Minister of Higher Education and Scientific Research
- In office 2013–2014
- Preceded by: Nahyan bin Mubarak Al Nahyan

Personal details
- Born: 1959 (age 66–67)
- Relations: Nahyan bin Mubarak Al Nahyan (brother) Khalifa bin Zayed bin Khalifa Al Nahyan (great grandfather)
- Parent: Mubarak bin Mohammed Al Nahyan (father);
- Education: UAE University

= Hamdan bin Mubarak Al Nahyan =

Emirati politician

Hamdan bin Mubarak al Nahyan (حمدان بن مبارك آل نهيان; born 1959) is a member of the Al Nahyan family in the United Arab Emirates. He became the Minister of Higher Education and Scientific Research in March 2013, a post that his brother, Nahyan bin Mubarak Al Nahyan had held for 23 years.

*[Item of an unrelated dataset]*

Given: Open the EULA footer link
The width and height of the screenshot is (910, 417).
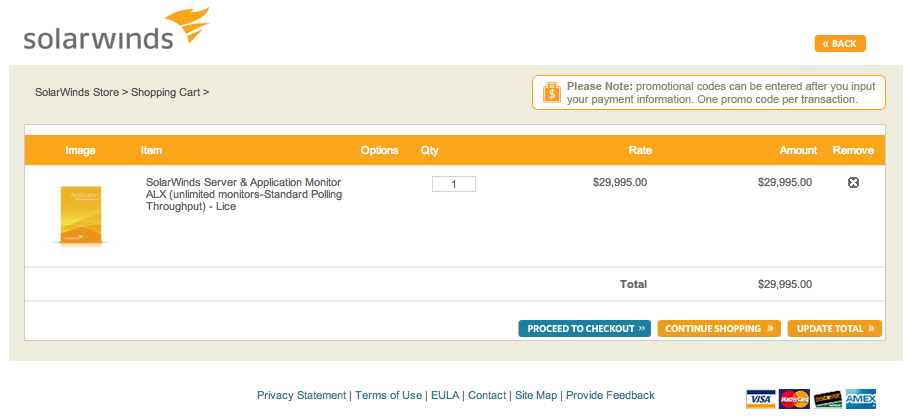Looking at the screenshot, I should tap(445, 395).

==Early life and education==
Hamdan bin Mubarak was born in 1959. He is the son of Mubarak bin Mohammed Al Nahyan, former interior minister. He is a grandson of Mohammed bin Khalifa Al Nahyan, who is himself the grandson of Zayed bin Khalifa Al Nahyan.

Sheikh Hamdan holds a BSc degree in Economics from UAE University, and took advanced aviation courses in the UK.

==Career==
He has held a number of official positions in the UAE, including chairman of the board of the Sheikh Zayed Housing Program, which approves housing benefits for Emirati citizens. He is chairman of the board of the National Transport Authority, Chairman of the National Media Council and Chairman of the Higher Committee for UAE Civil Seaports & Airports Security. He served as the General Manager of the Department of Civil Aviation in Abu Dhabi, and later became chairman of the board. Sheikh Hamdan served as the UAE Minister of Public Works from 2004 until March 2013. As such, he created policies promoting environmental sustainability.

Sheikh Hamdan has also held the position of chairman of the board of several private companies, primarily concerned with aviation. These include Royal Jet, Abu Dhabi Aviation, Gulf Air, and Gulf Aircraft Maintenance Company (GAMCO. He is also chairman of the board for the National Corporation for Tourism and Hotels, the Sharia investments firm Arady, and the Bank Al Falah-Pakistan.